Screenshot and document pointing data
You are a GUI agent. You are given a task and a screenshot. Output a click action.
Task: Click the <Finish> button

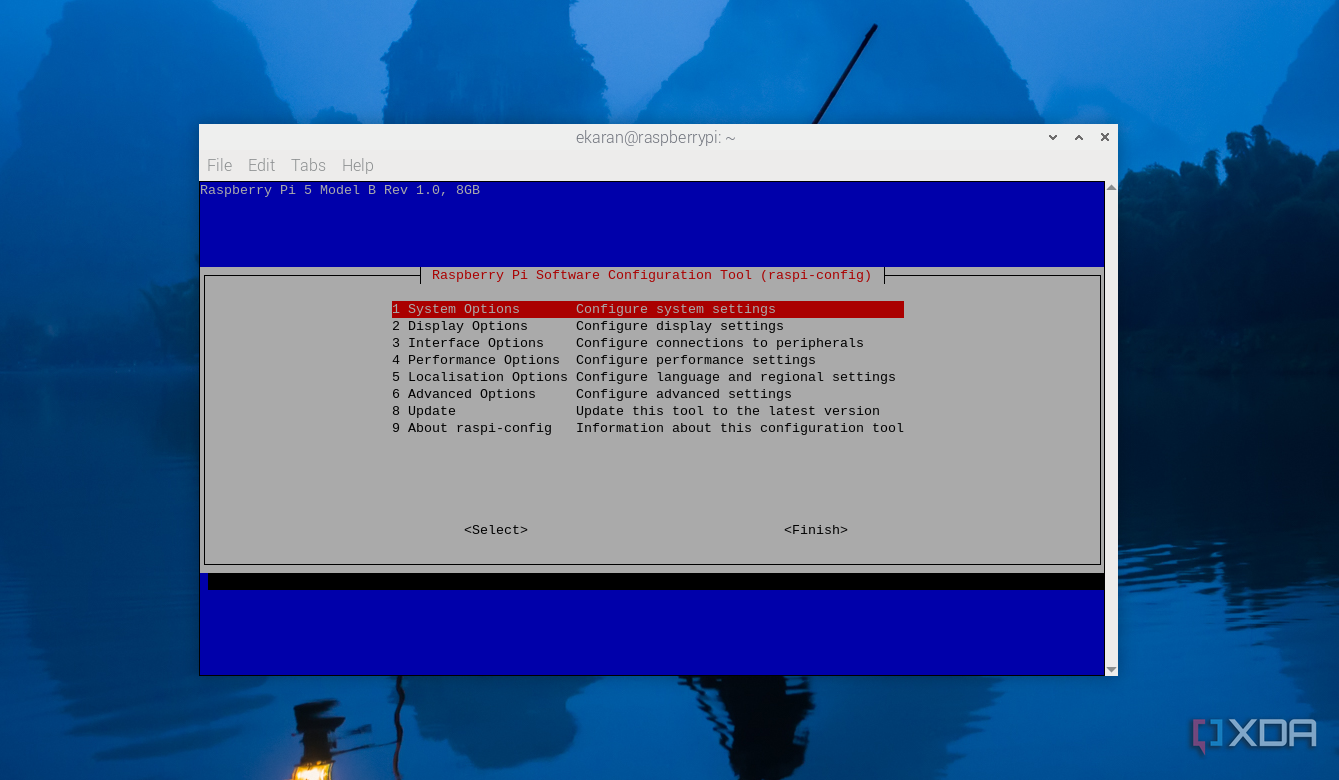(x=816, y=530)
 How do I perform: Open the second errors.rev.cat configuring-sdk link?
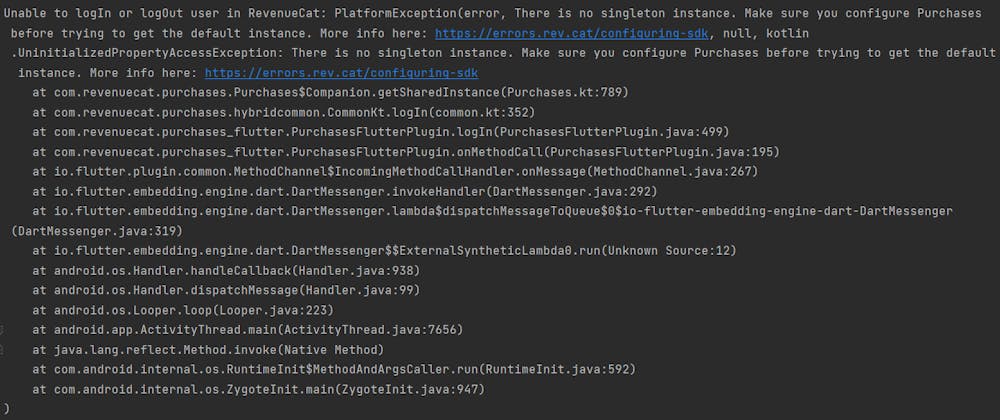tap(340, 73)
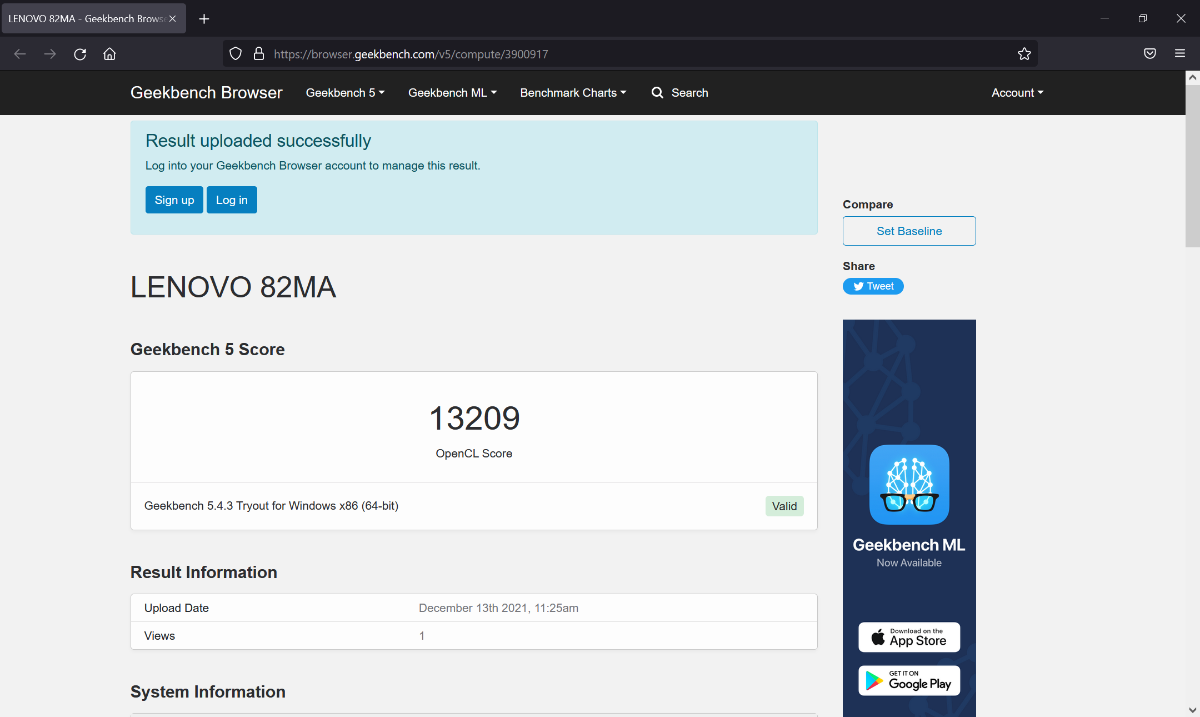
Task: Expand the Geekbench 5 dropdown menu
Action: 345,93
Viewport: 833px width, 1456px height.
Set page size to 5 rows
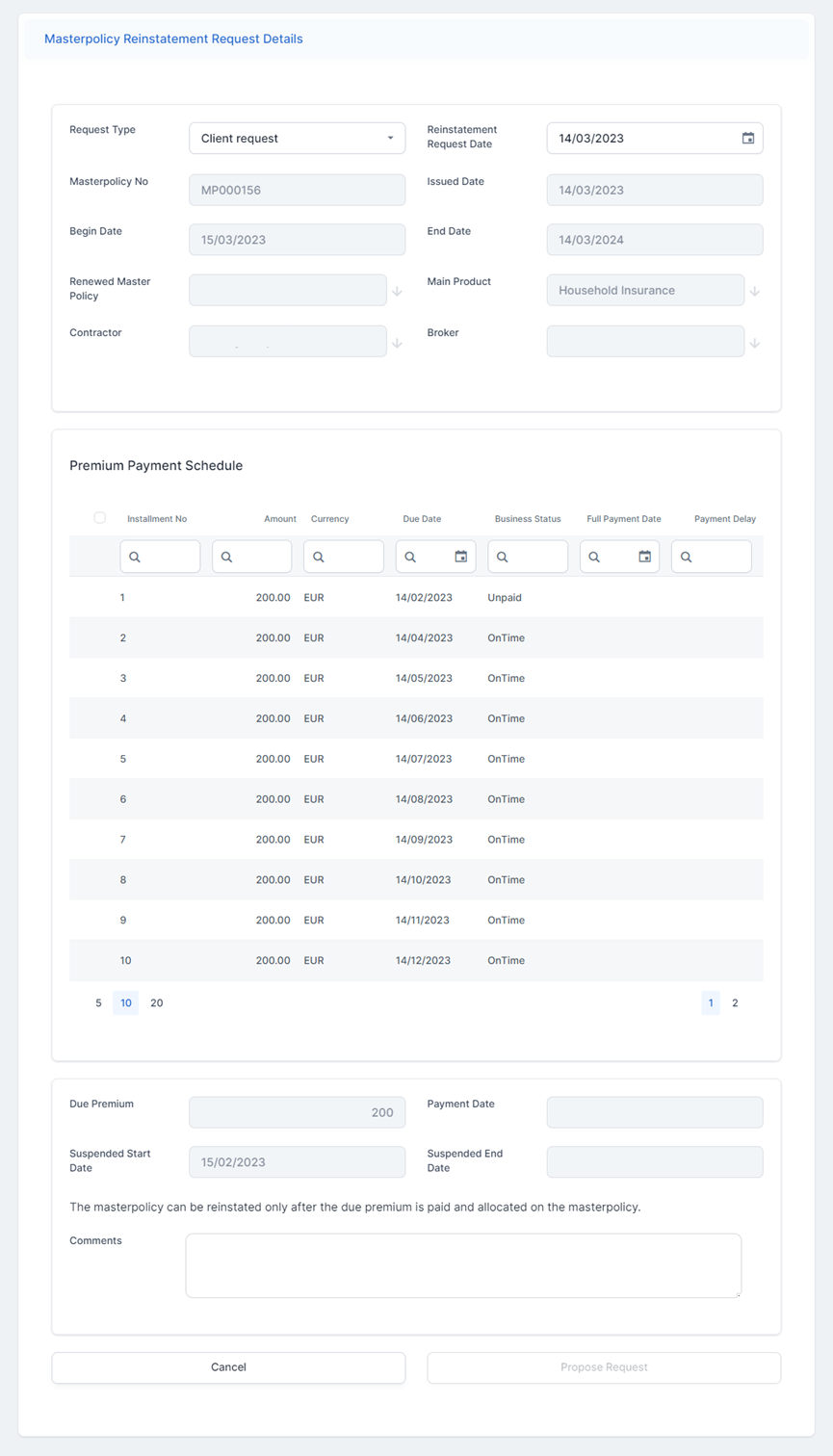coord(98,1003)
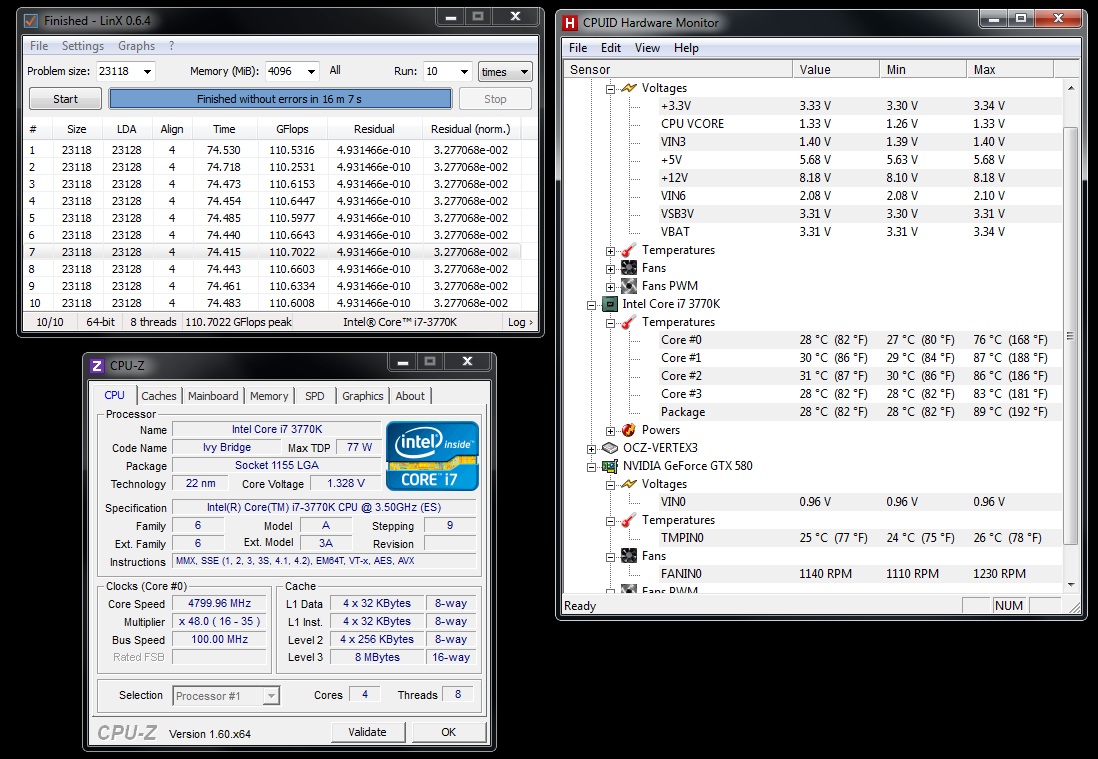This screenshot has height=759, width=1098.
Task: Click the HWMonitor title bar logo icon
Action: [x=570, y=23]
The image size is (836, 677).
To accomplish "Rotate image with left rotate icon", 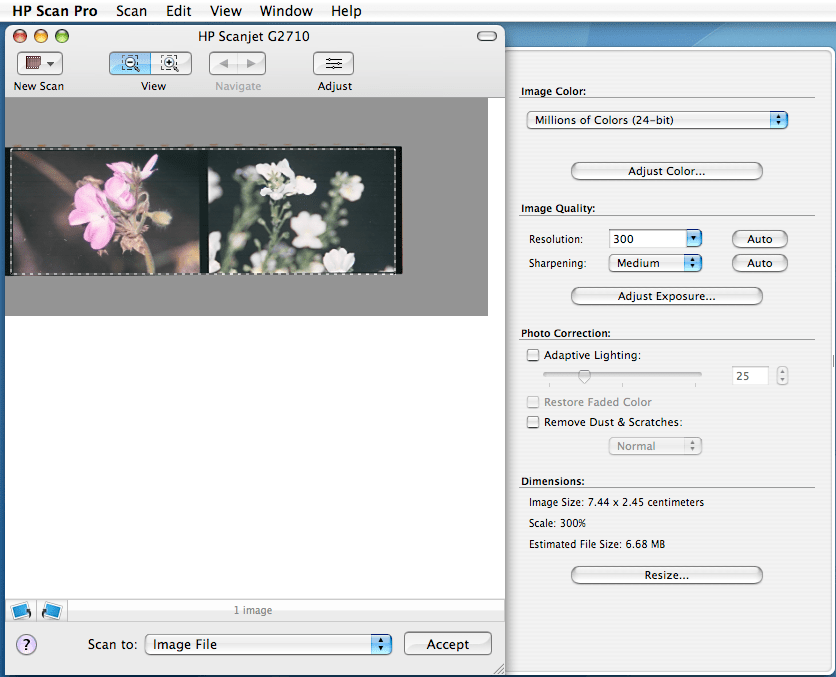I will [20, 610].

== TASK DIRECTIONS ==
Can you lay out the data from its first line through the line containing "Action: [x=570, y=23]" as a JSON list of strings, one string per line, with blank lines dropped and the pictures left out?

== SOLUTION TO THE EXERCISE ==
[
  "You are a GUI agent. You are given a task and a screenshot. Output a click action.",
  "Task: Click the <Finish> button",
  "(x=816, y=530)",
  " How do I perform: Open the second errors.rev.cat configuring-sdk link?",
  "tap(340, 73)",
  "Task: Expand the Geekbench 5 dropdown menu",
  "Action: 345,93",
  "Viewport: 833px width, 1456px height.",
  "Set page size to 5 rows",
  "coord(98,1003)",
  "This screenshot has height=759, width=1098.",
  "Task: Click the HWMonitor title bar logo icon",
  "Action: [x=570, y=23]"
]